I think the way forward should be with helicopters. Easier and less complicated to maintain, for its agility given our weather conditions and terrain, lesser capacity in line with projected few number of people traveling by air, lesser landing and taking off space requirement etc etc.
More than the domestic flight services whether airplane /helicopter services which would benefit the few elite in our society, I would like to see road expansions, proper maintenance of existing roads and better public transportation facilities instead to benefit the society at large.

Tuesday, February 3, 2009


Before me is a system of courts, laws and procedures which i find difficult to call as the system of justice, although the intent is perhaps so.

I am not a brilliant man but i am not stupid either. I don't understand how a rocket can be sent to the moon but i understand simple english sentences and phrases in laws and acts. I know there are law jargons which are not daily english, but with "google" how difficult can it be to understand the jargons too. law-reason with out passion, a simple yet powerful defination.
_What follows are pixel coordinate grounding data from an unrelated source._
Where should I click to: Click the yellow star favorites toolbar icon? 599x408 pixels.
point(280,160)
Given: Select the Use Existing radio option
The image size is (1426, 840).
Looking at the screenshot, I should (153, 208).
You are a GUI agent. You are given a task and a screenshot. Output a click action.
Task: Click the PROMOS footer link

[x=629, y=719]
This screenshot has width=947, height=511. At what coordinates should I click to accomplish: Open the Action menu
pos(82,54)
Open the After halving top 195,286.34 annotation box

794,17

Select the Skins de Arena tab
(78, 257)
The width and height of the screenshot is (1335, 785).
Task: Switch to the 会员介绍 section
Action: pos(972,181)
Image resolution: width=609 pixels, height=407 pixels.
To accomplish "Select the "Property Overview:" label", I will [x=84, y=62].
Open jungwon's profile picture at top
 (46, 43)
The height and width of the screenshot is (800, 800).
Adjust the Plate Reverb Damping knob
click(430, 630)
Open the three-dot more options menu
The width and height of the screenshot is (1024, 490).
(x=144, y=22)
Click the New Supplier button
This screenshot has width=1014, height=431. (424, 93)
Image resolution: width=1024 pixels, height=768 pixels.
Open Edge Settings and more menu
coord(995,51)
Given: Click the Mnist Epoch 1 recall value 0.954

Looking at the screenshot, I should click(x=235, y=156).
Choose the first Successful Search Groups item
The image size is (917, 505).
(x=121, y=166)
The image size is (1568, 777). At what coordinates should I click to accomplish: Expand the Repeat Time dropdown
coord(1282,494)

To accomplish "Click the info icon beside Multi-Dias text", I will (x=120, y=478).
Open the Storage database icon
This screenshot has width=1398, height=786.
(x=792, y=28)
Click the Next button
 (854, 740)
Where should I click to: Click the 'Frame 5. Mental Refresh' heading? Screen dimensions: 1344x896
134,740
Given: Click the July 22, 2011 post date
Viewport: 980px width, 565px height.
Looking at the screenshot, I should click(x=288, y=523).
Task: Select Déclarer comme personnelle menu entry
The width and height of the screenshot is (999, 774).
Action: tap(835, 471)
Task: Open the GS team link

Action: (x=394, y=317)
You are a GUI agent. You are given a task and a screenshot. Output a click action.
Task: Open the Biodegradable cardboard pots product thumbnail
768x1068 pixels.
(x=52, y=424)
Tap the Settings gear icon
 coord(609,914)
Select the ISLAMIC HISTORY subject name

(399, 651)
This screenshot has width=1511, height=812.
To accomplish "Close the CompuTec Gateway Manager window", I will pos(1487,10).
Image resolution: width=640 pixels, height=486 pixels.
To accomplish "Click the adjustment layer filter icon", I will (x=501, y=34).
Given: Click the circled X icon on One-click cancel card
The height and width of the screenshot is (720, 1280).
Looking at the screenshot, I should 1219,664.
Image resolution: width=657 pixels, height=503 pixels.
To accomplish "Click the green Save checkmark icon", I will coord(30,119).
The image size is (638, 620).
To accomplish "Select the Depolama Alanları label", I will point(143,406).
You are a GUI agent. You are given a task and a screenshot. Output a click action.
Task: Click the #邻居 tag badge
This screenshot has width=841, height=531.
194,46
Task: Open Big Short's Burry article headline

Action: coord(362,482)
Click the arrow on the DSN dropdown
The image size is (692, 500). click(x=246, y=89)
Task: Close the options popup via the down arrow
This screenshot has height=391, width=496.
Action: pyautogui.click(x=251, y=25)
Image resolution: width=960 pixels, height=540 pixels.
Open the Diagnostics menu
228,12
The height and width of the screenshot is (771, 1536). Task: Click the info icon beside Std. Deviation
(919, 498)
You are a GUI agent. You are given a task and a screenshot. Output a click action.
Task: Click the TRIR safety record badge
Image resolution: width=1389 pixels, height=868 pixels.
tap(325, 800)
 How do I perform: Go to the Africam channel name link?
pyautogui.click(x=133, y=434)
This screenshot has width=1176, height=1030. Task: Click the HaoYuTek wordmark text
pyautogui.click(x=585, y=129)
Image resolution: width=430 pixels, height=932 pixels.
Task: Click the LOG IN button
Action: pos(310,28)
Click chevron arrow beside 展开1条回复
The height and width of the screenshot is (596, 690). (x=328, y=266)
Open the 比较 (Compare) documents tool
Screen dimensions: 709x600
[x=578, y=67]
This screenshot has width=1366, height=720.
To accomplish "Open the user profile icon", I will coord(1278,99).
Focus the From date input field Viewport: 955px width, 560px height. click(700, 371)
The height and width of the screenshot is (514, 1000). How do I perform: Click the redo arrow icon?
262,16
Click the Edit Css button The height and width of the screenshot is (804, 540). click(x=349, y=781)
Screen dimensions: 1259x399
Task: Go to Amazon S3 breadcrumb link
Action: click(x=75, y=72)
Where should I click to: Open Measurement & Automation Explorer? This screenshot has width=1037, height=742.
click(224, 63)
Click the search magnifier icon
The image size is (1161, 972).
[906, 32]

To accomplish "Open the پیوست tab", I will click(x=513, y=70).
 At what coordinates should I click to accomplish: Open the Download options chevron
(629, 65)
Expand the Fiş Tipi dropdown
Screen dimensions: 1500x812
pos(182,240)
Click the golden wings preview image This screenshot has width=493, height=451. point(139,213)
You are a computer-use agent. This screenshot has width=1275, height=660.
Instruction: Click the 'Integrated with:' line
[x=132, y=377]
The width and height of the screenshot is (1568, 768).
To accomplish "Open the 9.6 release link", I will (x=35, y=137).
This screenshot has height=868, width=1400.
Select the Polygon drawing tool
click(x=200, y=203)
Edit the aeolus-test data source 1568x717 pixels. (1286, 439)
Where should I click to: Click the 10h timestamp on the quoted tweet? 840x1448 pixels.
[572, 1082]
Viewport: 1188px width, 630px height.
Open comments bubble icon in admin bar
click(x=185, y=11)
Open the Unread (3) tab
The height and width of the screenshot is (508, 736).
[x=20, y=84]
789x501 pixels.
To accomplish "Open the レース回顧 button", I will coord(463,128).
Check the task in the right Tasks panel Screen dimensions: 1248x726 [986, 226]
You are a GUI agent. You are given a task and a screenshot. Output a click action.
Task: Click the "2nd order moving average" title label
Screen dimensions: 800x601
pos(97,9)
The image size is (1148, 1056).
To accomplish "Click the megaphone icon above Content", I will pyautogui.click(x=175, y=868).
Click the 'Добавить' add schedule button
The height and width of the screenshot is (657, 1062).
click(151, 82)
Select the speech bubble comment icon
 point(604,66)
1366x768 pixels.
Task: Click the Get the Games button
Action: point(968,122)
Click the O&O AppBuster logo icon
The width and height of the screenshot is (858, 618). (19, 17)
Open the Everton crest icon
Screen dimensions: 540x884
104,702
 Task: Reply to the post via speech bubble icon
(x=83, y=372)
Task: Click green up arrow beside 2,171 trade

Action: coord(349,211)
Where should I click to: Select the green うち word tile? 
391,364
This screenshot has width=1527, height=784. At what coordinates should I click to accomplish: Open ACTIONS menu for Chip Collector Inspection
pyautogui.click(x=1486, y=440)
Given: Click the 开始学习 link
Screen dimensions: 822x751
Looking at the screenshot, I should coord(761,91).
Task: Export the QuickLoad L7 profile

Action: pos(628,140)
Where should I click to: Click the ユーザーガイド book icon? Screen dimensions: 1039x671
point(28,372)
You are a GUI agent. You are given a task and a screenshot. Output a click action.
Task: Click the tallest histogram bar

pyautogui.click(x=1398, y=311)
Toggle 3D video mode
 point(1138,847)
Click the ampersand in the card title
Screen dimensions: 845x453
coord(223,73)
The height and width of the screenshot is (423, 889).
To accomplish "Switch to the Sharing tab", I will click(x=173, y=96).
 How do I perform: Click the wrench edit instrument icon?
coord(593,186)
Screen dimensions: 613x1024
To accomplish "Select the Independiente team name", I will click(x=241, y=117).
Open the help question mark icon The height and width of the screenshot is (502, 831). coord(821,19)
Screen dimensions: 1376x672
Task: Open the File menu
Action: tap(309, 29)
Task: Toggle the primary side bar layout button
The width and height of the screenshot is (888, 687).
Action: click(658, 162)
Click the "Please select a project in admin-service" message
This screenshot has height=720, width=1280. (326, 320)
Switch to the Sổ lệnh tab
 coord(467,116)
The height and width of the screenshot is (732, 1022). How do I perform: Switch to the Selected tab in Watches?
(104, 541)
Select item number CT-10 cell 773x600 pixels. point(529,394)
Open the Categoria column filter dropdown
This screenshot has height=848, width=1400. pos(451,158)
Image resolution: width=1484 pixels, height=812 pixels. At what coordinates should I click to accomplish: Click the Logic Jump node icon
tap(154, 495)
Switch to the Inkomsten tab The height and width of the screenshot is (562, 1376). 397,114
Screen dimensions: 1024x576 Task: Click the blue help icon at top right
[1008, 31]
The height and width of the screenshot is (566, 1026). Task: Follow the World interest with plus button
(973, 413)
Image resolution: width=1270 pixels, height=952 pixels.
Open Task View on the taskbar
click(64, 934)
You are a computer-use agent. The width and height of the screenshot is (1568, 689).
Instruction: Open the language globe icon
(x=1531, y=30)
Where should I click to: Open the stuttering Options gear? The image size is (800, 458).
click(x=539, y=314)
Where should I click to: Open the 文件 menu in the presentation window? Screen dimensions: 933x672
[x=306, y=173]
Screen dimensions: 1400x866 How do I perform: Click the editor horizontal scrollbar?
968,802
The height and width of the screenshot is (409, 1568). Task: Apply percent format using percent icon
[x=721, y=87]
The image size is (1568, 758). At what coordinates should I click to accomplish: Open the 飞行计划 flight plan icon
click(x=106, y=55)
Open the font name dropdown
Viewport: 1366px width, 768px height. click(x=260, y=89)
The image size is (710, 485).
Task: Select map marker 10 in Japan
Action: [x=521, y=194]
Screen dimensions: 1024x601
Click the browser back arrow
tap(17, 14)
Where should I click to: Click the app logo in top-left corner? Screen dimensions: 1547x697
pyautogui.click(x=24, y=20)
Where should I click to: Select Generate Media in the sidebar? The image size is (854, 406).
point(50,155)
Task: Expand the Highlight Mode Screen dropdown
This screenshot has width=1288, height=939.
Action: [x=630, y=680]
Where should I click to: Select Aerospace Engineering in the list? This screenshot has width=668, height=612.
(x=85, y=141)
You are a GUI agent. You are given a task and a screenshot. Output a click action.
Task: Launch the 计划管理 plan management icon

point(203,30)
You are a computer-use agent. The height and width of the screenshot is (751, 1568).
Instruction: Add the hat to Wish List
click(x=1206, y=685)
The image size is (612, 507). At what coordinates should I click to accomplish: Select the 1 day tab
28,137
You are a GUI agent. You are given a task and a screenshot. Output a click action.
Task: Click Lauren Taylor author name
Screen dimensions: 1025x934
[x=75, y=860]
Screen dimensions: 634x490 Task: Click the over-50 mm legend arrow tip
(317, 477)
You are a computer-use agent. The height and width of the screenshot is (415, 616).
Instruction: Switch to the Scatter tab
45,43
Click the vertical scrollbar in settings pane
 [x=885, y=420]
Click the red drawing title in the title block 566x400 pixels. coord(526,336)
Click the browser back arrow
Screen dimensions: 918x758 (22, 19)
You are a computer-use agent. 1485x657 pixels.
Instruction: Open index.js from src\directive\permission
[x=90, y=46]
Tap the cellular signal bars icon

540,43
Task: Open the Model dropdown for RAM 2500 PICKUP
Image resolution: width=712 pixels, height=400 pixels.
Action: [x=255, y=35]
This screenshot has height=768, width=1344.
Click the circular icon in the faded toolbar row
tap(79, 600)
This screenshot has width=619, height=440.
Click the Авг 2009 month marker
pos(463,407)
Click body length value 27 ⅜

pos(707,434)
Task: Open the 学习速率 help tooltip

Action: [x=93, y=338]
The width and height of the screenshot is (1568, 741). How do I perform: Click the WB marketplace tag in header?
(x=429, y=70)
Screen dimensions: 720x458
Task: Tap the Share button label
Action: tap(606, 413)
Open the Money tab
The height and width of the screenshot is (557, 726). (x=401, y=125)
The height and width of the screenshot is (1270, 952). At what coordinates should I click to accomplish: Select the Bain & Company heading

We don't need a law degree to understand simple and stated laws, we perhaps need law degrees to frame laws.

A small country and a smaller judicial community, how easy is it to obtain justice from the such a system? Best to keep away from it as far as possible, if my experience with it is anything to go by. They have the discretionary power to ignore incriminating facts and figures citing laws and procedures and other times they choose to accept facts and figures even though the same procedures and laws dont allow it. I wonder, if they realise at the end of the day all procedures and laws were framed to deliver justice. JUSTICE! JUSTICE! JUSTICE!

To get justice or get decisions in our favour, thorough my experience with the law, i have realised that, beyond logic, reasoning, evidence and law, there is a more powerful tool. It is called influence. It is a good idea to have a family member working in the judicial system or at least a relative, or at the least a very good friend.